Portanto, pode-se dizer que, a referência dos seres humanos com o lugar é o habitar. O lugar, habitado, acolhe uma circunstância. É o modo pelo qual o ser constrói o mundo.
Fontes Consultadas
ADUQUE, Marilene. Habitando entre o céu e a terra: Em torno à simplicidade do habitar. Disponível em: <https://doity.com.br/media/doity/submissoes/artigo-7a7f9579bd0700434d38b859837e4689bbecb48b-arquivo.pdf>. Acesso em 02 dez. 2022.
FUÃO, Fernando. Construir, morar, pensar: Uma releitura de ‘contruir, habitar, pensar’ (bauen, wohnen, denken) de Martin Heidegger. Disponível em: <https://periodicos.unb.br/index.php/esteticaesemiotica/article/view/12052>. Acesso em 08 dez. 2022.
GOITIA, Fernando Chueca. Breve História do Urbanismo. Lisboa, Editorial Presença, 2008.
HEIDEGGER, Martin. Bauen, Wohnen, Denken (1951) conferência pronunciada por ocasião da “Segunda Reunião de Darmastad”, publicada em Vortäge und Aufsätze, G. Neske, Pfullingen, 1954.Tradução de Marcia Sá Cavalcante Schuback. Disponível em <https://filosofiaepatrimonio.files.wordpress.com/2017/03/martin-heidegger-construir-habitar-pensar.pdf>. Acesso em 07 dez. 2022.
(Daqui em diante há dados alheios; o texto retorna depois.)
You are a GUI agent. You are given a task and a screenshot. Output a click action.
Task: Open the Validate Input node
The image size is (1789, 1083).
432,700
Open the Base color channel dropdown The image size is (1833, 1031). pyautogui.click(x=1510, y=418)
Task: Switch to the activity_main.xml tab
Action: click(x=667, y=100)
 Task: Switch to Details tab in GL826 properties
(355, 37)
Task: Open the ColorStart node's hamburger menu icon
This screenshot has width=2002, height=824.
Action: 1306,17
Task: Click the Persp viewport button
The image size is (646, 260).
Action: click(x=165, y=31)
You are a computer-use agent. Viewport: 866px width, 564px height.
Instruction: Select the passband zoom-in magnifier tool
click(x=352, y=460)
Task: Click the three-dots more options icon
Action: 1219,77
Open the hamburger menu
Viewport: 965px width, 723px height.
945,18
SAQUET, Marcos Aurelio. SILVA, Sueli Santos. MIilton Santos: concepções de geografia, espaço e território. Disponível em: <https://www.e-publicacoes.uerj.br/index.php/geouerj/article/viewFile/1389/1179> Acesso em 04 dez. 2022.
PISETTA, Élcio Elvis. O Manual e a Manualidade. Disponível em <https://www.faje.edu.br/periodicos/index.php/Sintese/article/view/372/705>. Acesso em 07 dez. 2022.
SOUZA, Renato Cesar F. de. PACHECO, Fernando. Avaliação Ambiental. 2022. Notas de aula. Não paginado.